Amy Dacey is an American Democratic politician. She was the CEO of the Democratic National Committee from January 2014 until her resignation in August 2016. She currently serves as Executive Director of the Sine Institute of Policy & Politics at American University.

== Early years and education ==

Amy Dacey graduated from Auburn High School in Cayuga County, New York, in 1989. She received her BA in Political Science and History fromBinghamton University in 1993, and an MA in Political Science from American University.

== Career ==

Dacey began her career at the National Foundation of Women Legislators. During the 2000 election cycle she was the Deputy Political Director of the Democratic Congressional Campaign Committee. She then served as the Deputy Political Director on the Democratic Senatorial Committee for the 2002 election cycle; the National Political Director of Keeping America’s Promise, a political action committee affiliated with Democrat John Kerry; the Director of Government Relations at the Service Employees International Union (SEIU); and in 2004 Dacey worked as the special assistant to John Kerry during his 2004 presidential campaign. During the campaign Dacey acted as the Traveling Political Director. During the 2006 election year she worked as the National Political Director for Senator John Kerry’s national leadership PAC. In 2010 Dacey took the job of Executive Director at EMILY's List, an American political action committee that works to elect female Democrats. In 2016, she served as Chief Executive Officer of the Democratic National Committee during President Obama's presidential election.
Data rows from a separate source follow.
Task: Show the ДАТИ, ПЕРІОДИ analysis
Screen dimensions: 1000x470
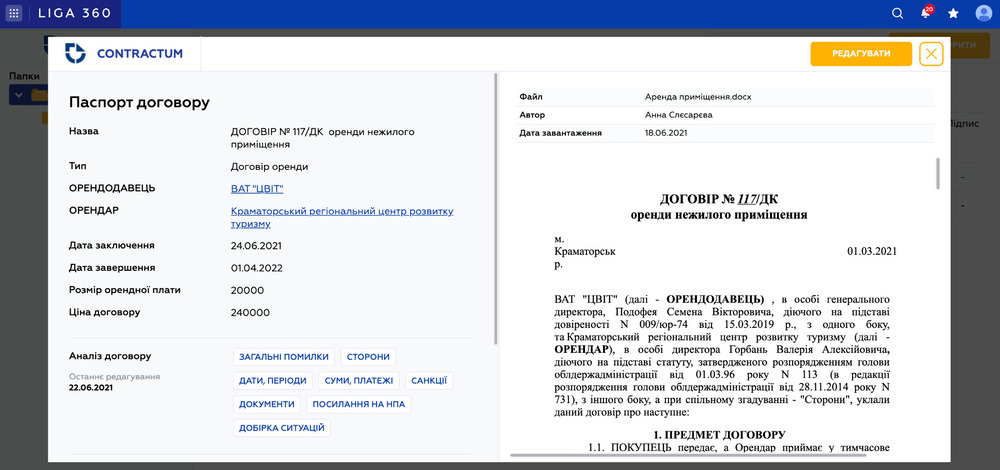Action: [x=272, y=381]
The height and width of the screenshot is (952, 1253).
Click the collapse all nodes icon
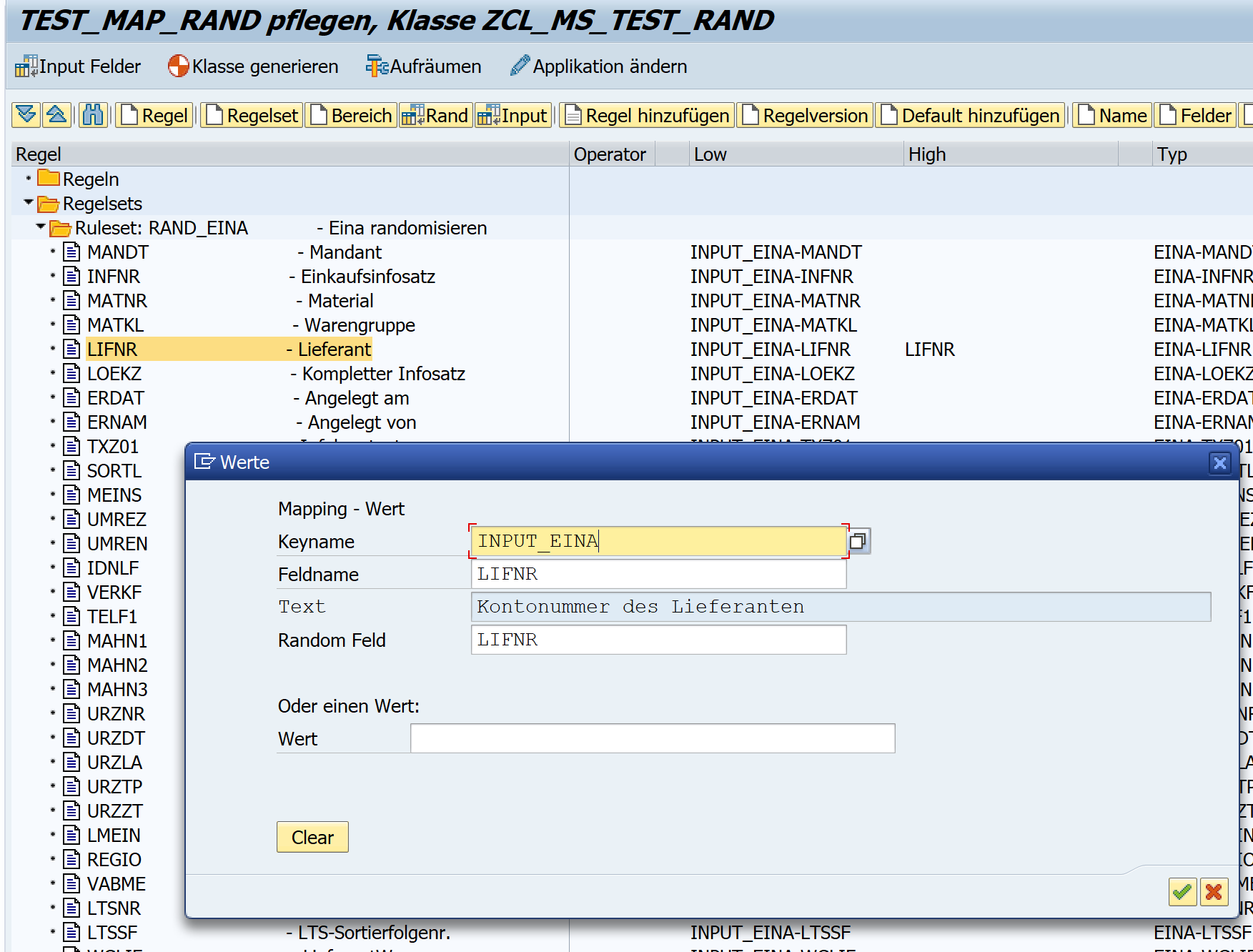(56, 115)
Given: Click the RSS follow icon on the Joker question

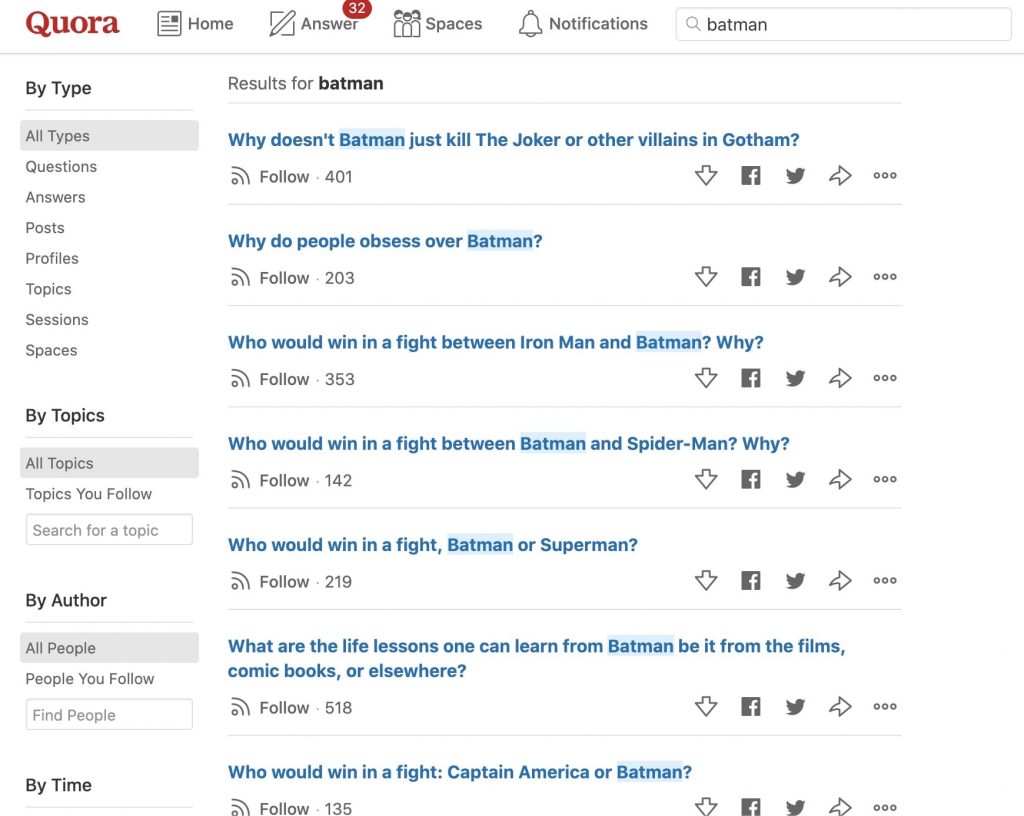Looking at the screenshot, I should (239, 176).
She has worked on the political campaigns of Louise Slaughter and Maurice Hinchey.

=== Democratic National Committee ===
DNC Chairwoman Debbie Wasserman Schultz appointed Dacey as CEO of the DNC in October 2013, and began her work for the DNC in January 2014.

In one of the DNC emails in 2016, Dacey responded "AMEN" to an email from colleague Bradley Marshall, in which Marshall expressed the belief that Bernie Sanders "is an atheist" (rather than a Jew) and that this could be used as a political issue against him in the Kentucky and West Virginia primaries. Dacey subsequently resigned as CEO of the DNC after the email was published.

== Awards and recognition ==

In 2014, Dacey was inducted into the Auburn Education Foundation's Hall of Distinction. In March 2014, Dacey was the headline speaker at the Democratic Women of Cayuga County’s annual spring brunch in Auburn, New York.